====== PROVIDED INFORMATION ======

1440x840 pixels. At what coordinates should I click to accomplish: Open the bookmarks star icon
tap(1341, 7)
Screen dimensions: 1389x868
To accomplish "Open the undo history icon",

======
====== PROVIDED INFORMATION ======

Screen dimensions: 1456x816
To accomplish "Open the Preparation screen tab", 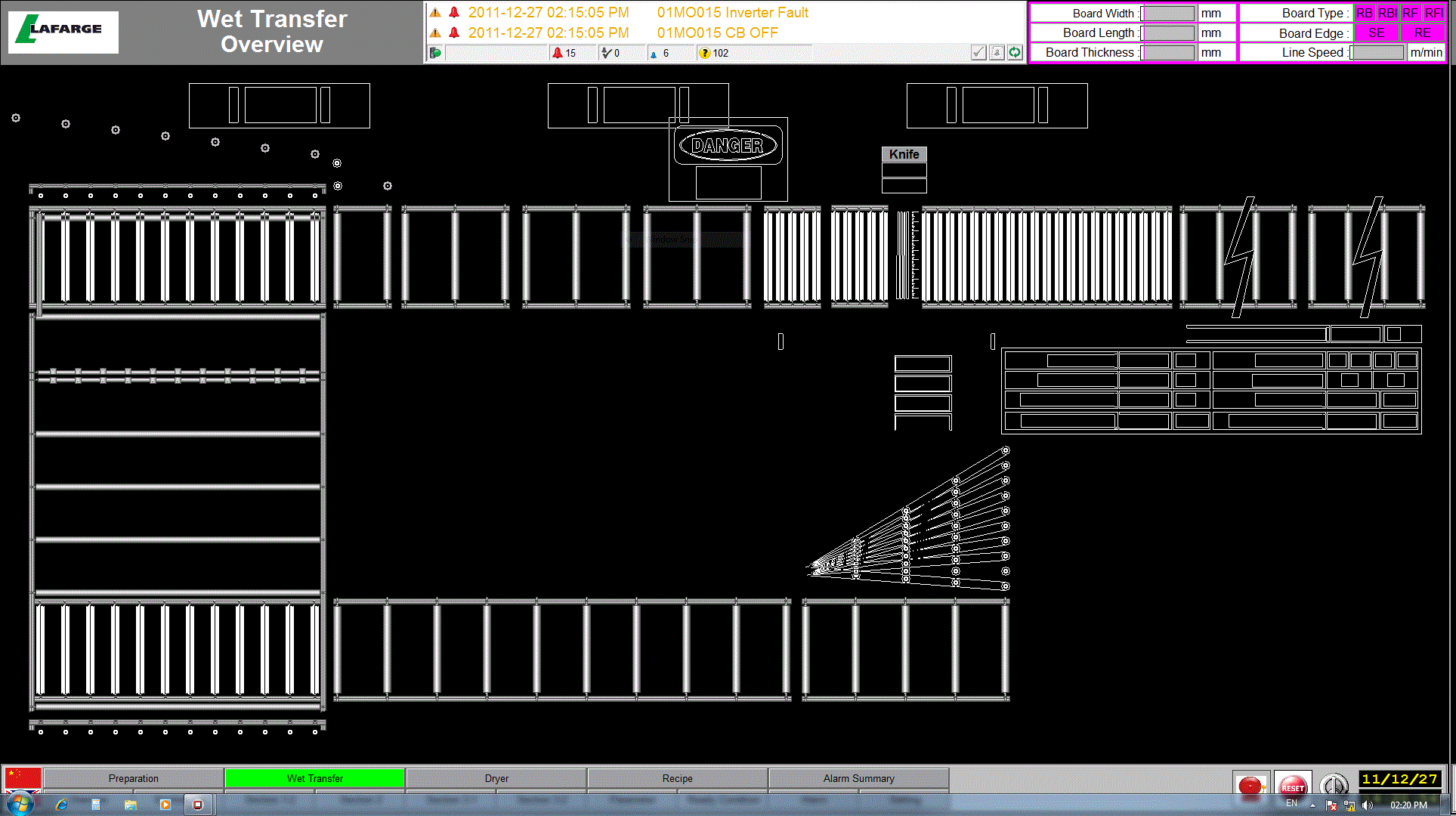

======

▶ _TASK DESCRIPTION_
Working from the material above, restate word for word the lines between the line with "1440x840 pixels. At" and the line with "the undo history", both included, and only those.

▶ _EXERCISE RESULT_
1440x840 pixels. At what coordinates should I click to accomplish: Open the bookmarks star icon
tap(1341, 7)
Screen dimensions: 1389x868
To accomplish "Open the undo history icon",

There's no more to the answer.